# "Total Recall" ready for revival



## Steve615 (Feb 5, 2006)

From The Hollywood Reporter:
Original Films and Columbia Pictures are in final negotiations for a remake of the 1990 Arnold Schwarzenegger sci-fi action film,"Total Recall".
Carolco was behind the original film,which was distributed by TriStar.
Dimension picked up the rights,with intentions of doing a sequel.
Columbia secured and retained the rights from Miramax,when Harvey and Bob Weinstein left to start their own company.

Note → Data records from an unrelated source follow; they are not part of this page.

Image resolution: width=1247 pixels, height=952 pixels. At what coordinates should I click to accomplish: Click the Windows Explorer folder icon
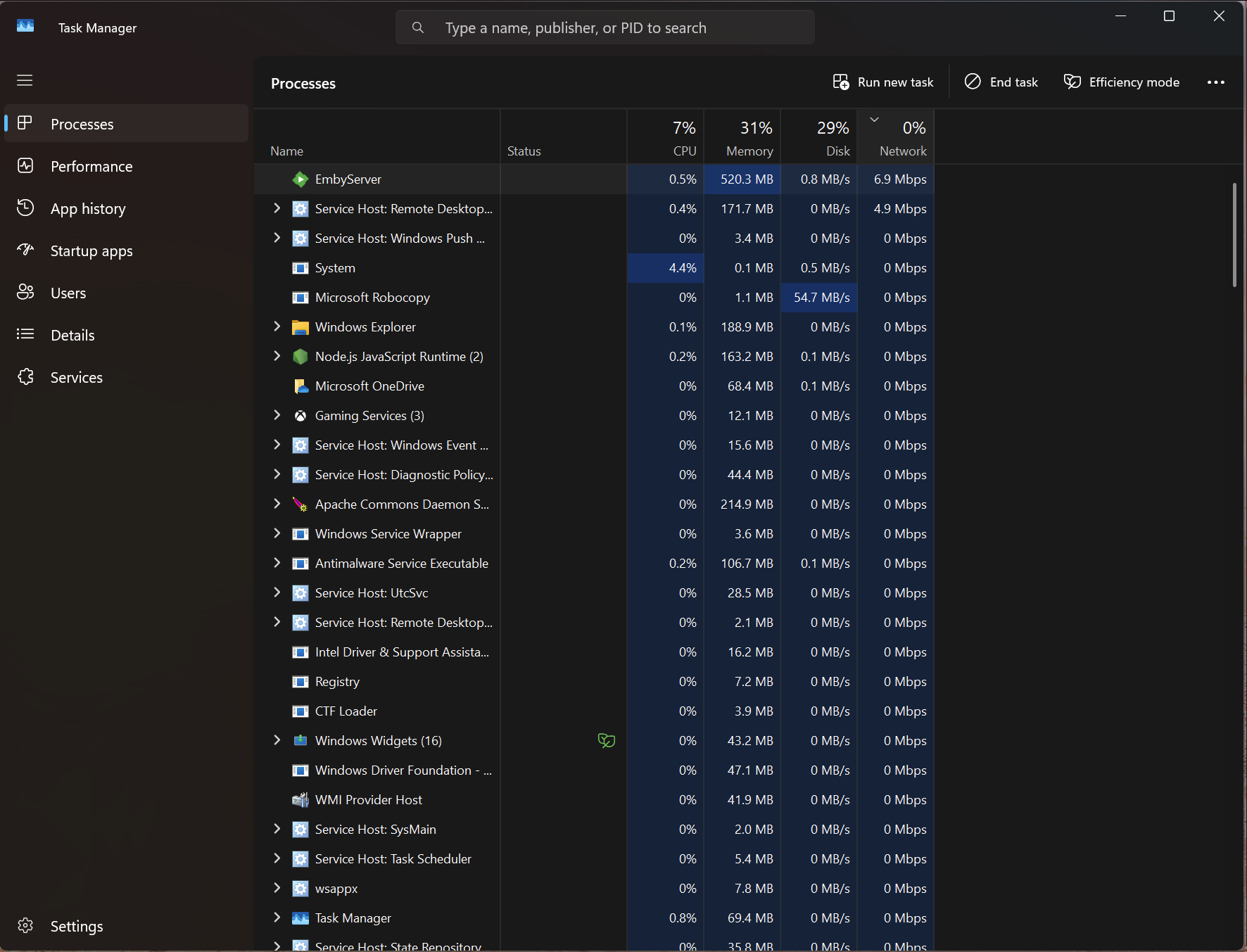300,327
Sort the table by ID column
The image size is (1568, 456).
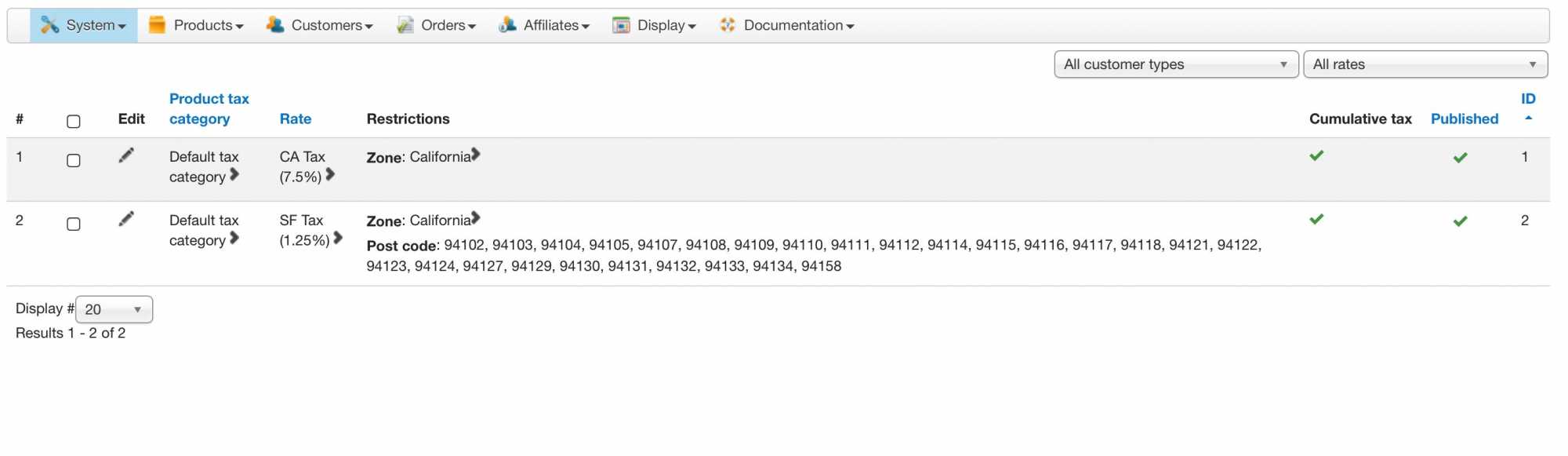click(1527, 99)
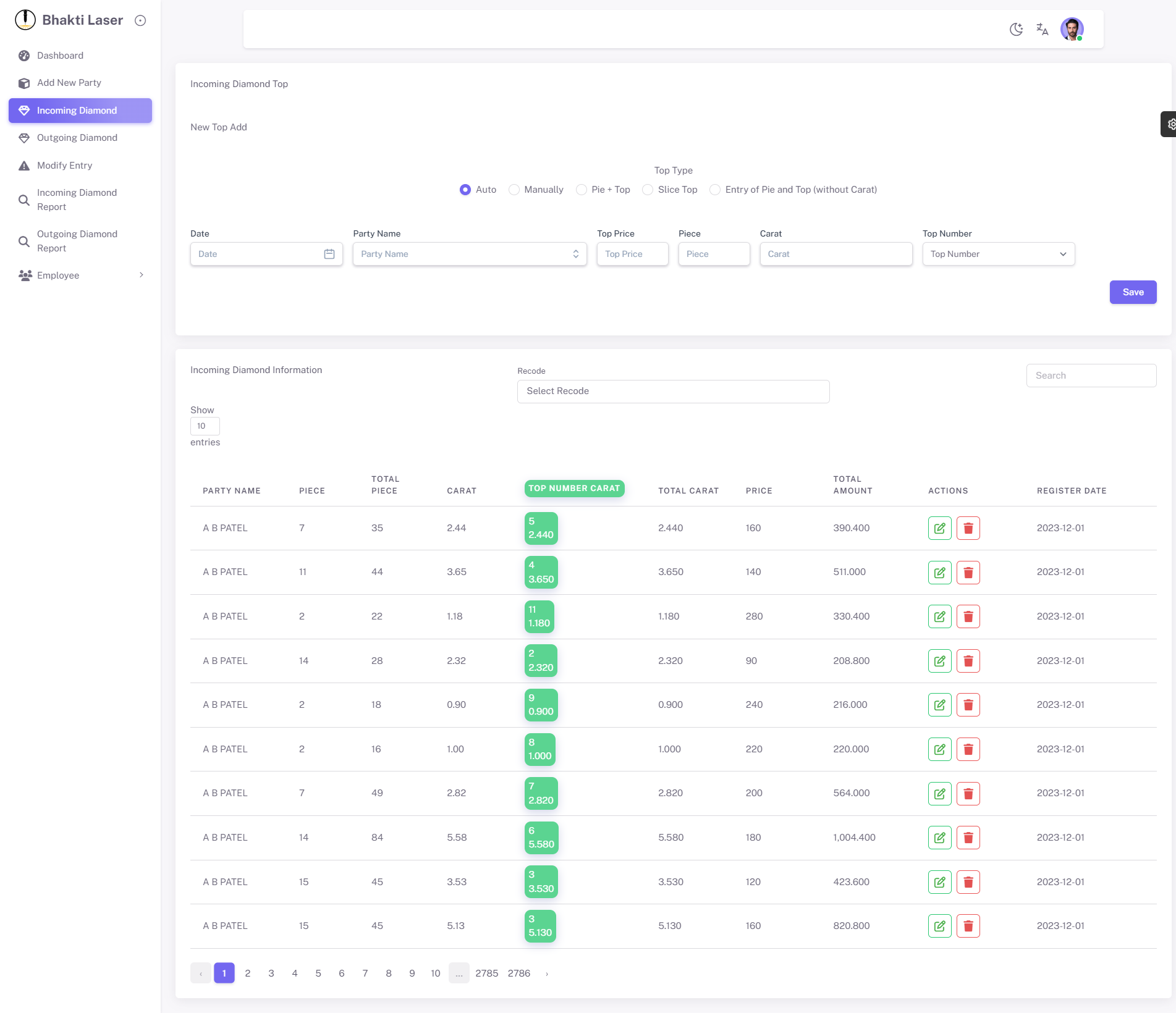
Task: Toggle dark mode moon icon
Action: click(1016, 29)
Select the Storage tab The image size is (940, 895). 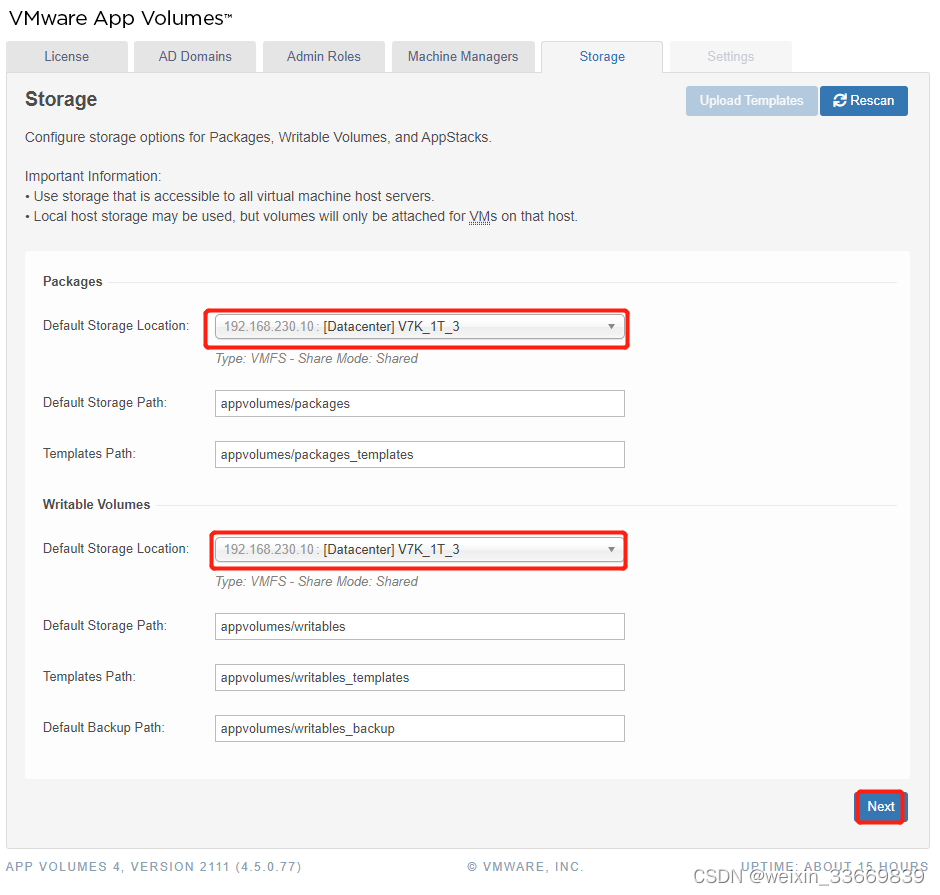602,57
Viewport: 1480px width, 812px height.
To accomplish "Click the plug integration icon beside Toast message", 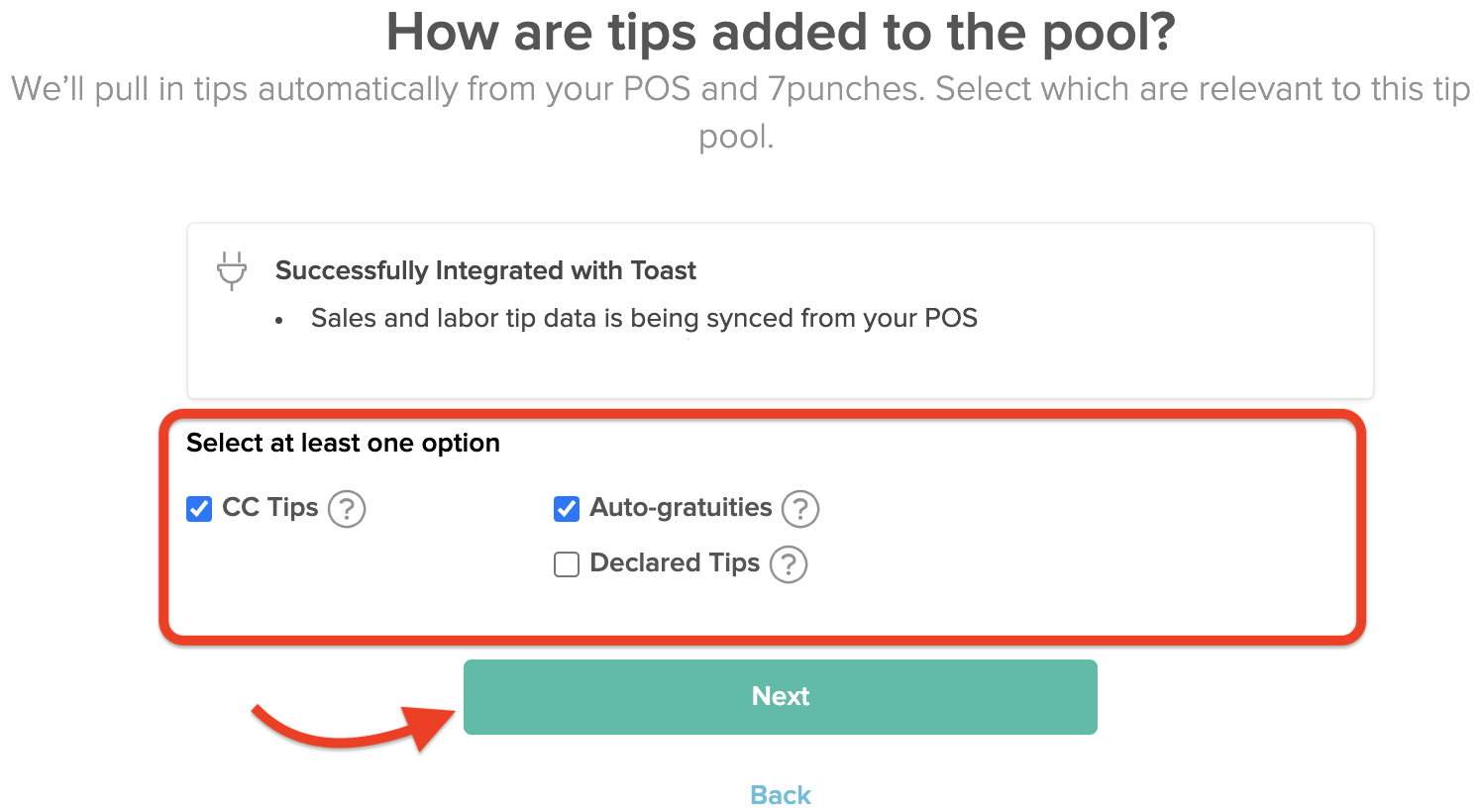I will pyautogui.click(x=231, y=269).
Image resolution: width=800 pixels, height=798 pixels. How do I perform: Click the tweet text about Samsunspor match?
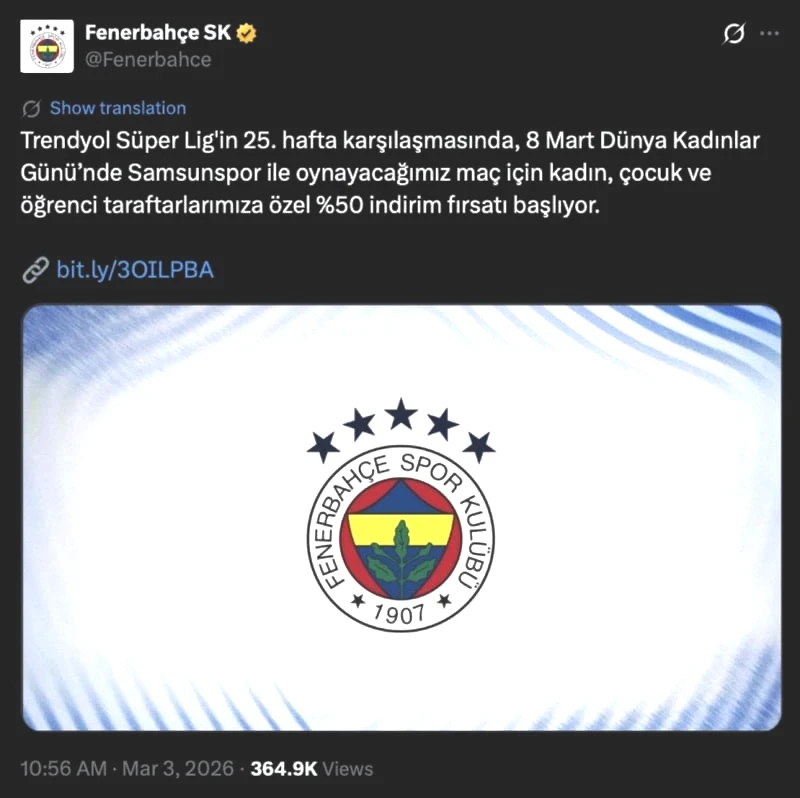(390, 173)
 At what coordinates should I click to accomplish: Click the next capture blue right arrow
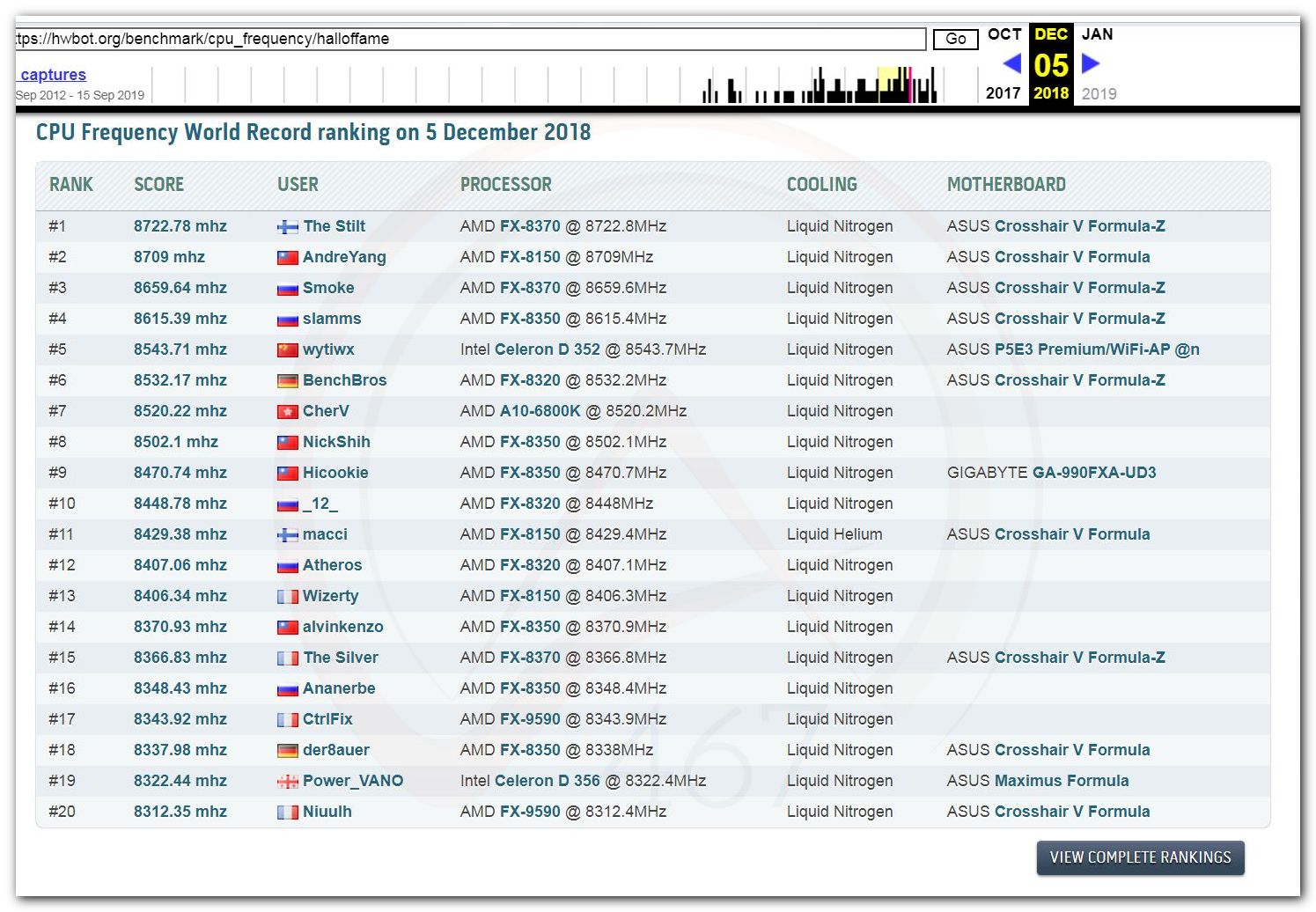click(x=1090, y=63)
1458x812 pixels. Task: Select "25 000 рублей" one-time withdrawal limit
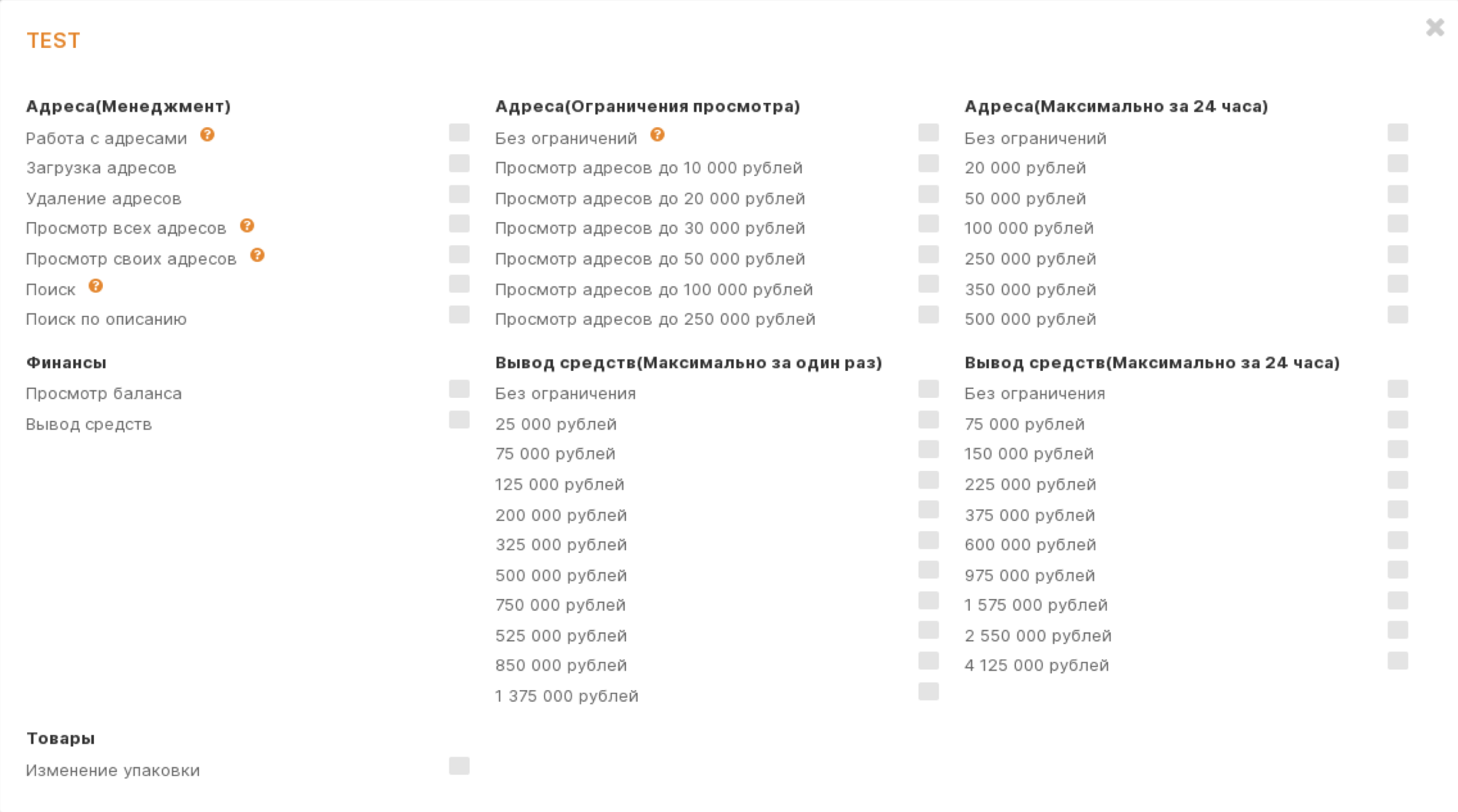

http://www.hollywoodreporter.com/hr/content_display/news/e3i205e36d6d97550538e93ff0ac9df2d88

No word on who will star in the remake at this time.


----------



## Chris Blount (Jun 22, 2001)

Hmm, not sure what to think about this. I really enjoyed the original movie and hope they don't mess it up.


----------



## Stewart Vernon (Jan 7, 2005)

I've seen some remakes that were better... many that were worse... and some that were equally good but in different ways from the original.

But Total Recall strikes me as something that I can't see a reason to remake. I haven't read the book, so unless there are unexplored areas of the plot I am not sure why a remake would be in order.


----------



## Chris Blount (Jun 22, 2001)

Stewart Vernon said:


> I've seen some remakes that were better... many that were worse... and some that were equally good but in different ways from the original.
> 
> But Total Recall strikes me as something that I can't see a reason to remake. I haven't read the book, so unless there are unexplored areas of the plot I am not sure why a remake would be in order.


Maybe the aliens come back and wonder why their machine was turned on.


----------



## Stuart Sweet (Jun 19, 2006)

I think there's some room for them to go back to the original source material and make something that's darker and more thought-provoking. Philip K. Dick is a favorite author of mine and movies from his source material range from the brilliant _(Blade Runner)_ to the truly awful _(Paycheck)_. Perhaps the truest adaptation of his vision was _A Scanner Darkly_ which had some problems as a film but really got the tone and vision right.


----------



## mikep554 (Feb 14, 2007)

While I found it mildly entertaining, it got waaayyyy too campy. Of course, some of that might have been budget related. Imagine the Total Recall story, but done like Blade Runner or Minority Report. Total Recall should have been a lot scarier and more awe inspiring than it was. Blade Runner made hanging out on a street corner in LA look more like being on another planet than going to Mars. Something not right there.


----------